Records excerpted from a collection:
============================================================

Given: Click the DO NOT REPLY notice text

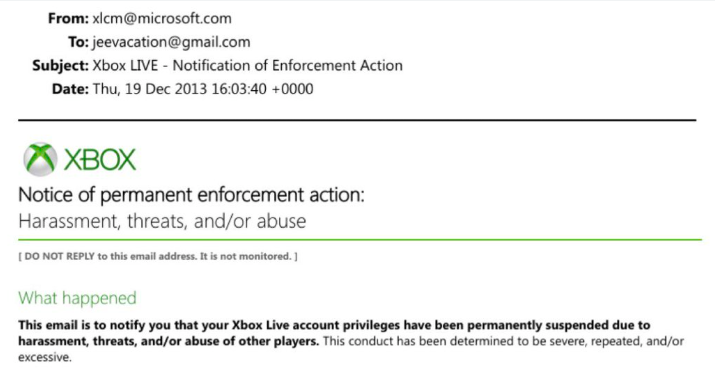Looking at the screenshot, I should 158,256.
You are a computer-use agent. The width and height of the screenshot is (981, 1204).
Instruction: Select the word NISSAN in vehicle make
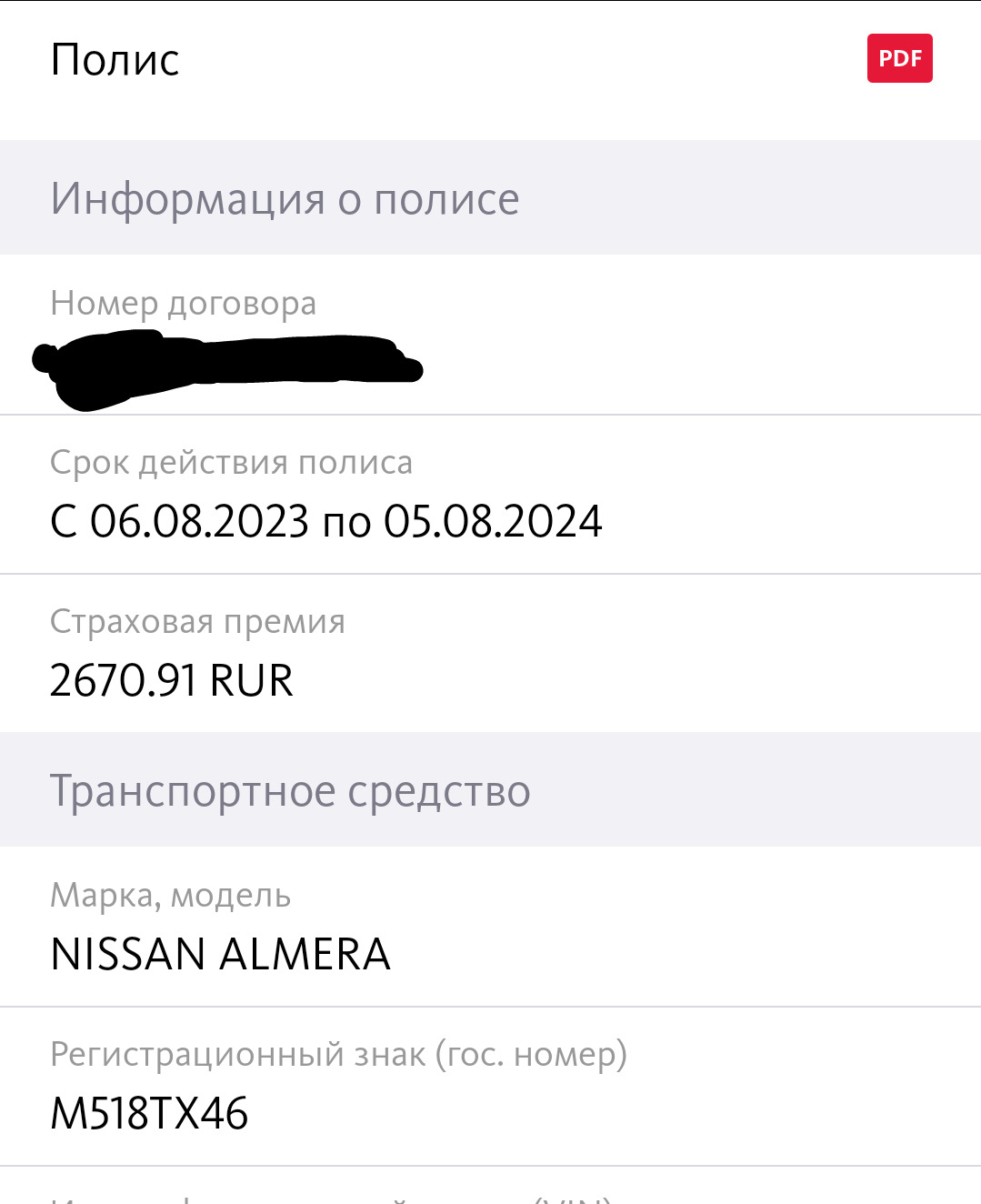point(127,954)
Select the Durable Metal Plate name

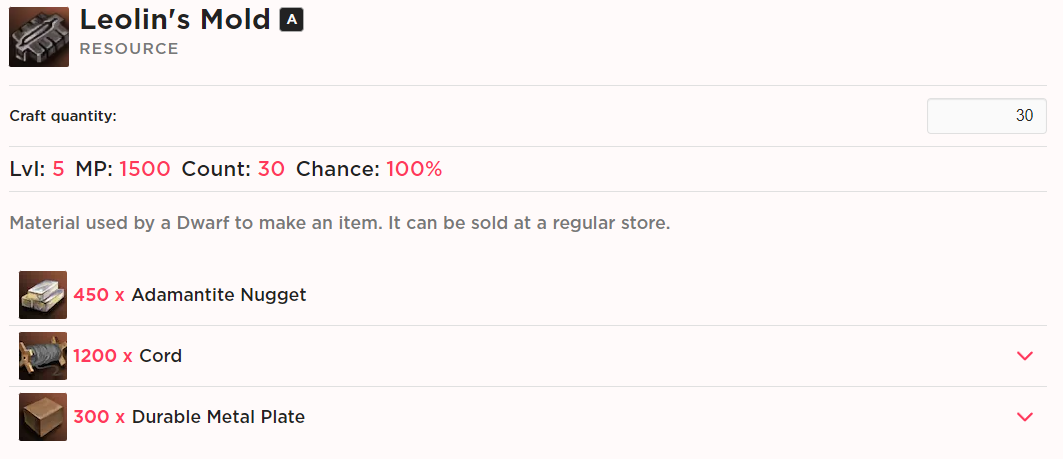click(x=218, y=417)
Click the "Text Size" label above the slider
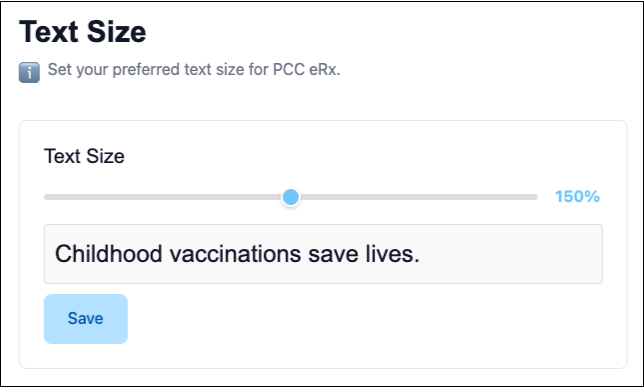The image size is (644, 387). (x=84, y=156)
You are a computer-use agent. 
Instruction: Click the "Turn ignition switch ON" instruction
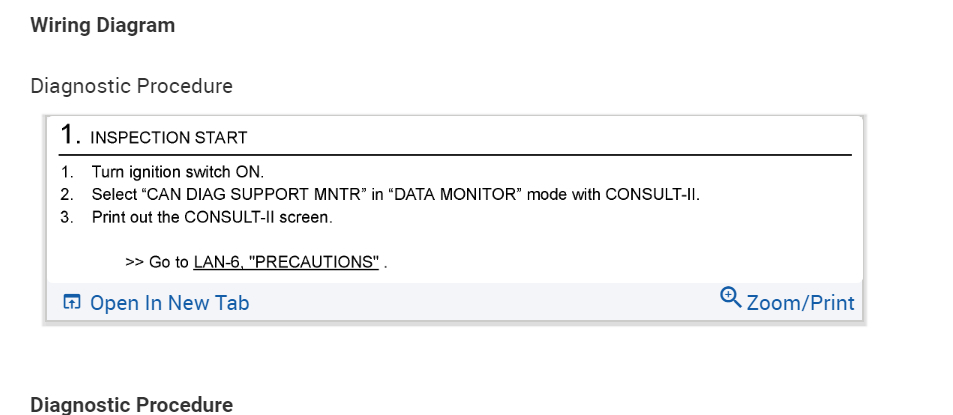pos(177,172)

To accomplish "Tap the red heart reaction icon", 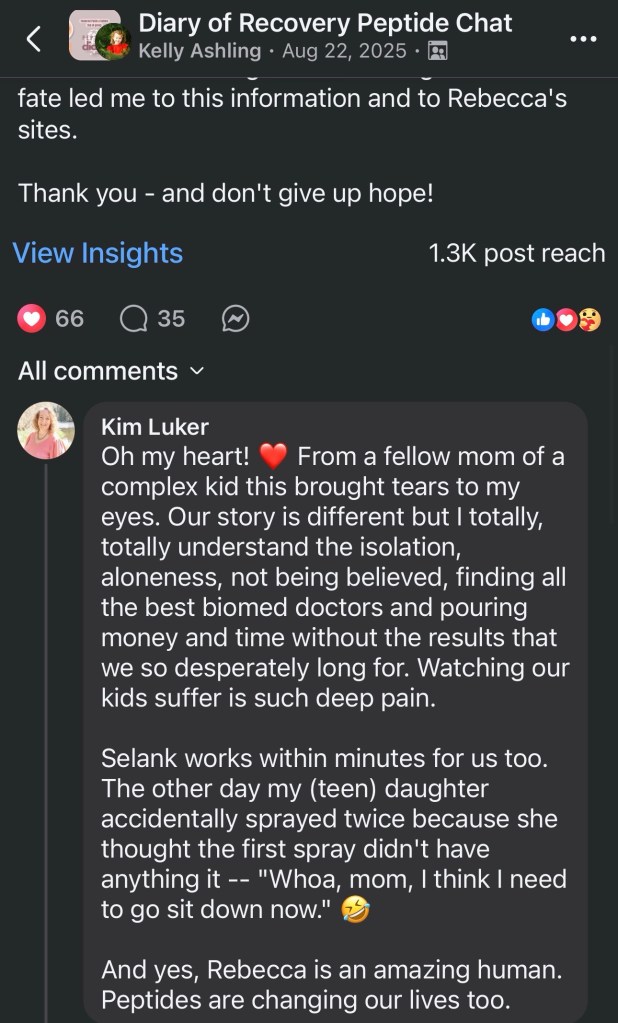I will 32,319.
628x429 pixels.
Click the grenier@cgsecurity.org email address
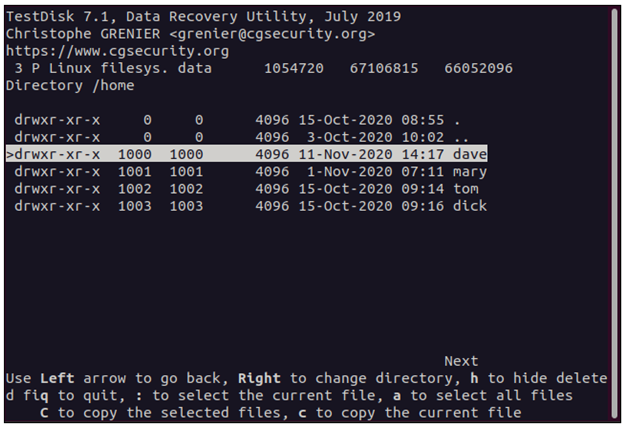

============================================================

Your assignment: Gather from the entries above all lines that include the string "agent".

Exercise solution:
You are a computer-use agent. The width and height of the screenshot is (981, 1204).
You are a computer-use agent. 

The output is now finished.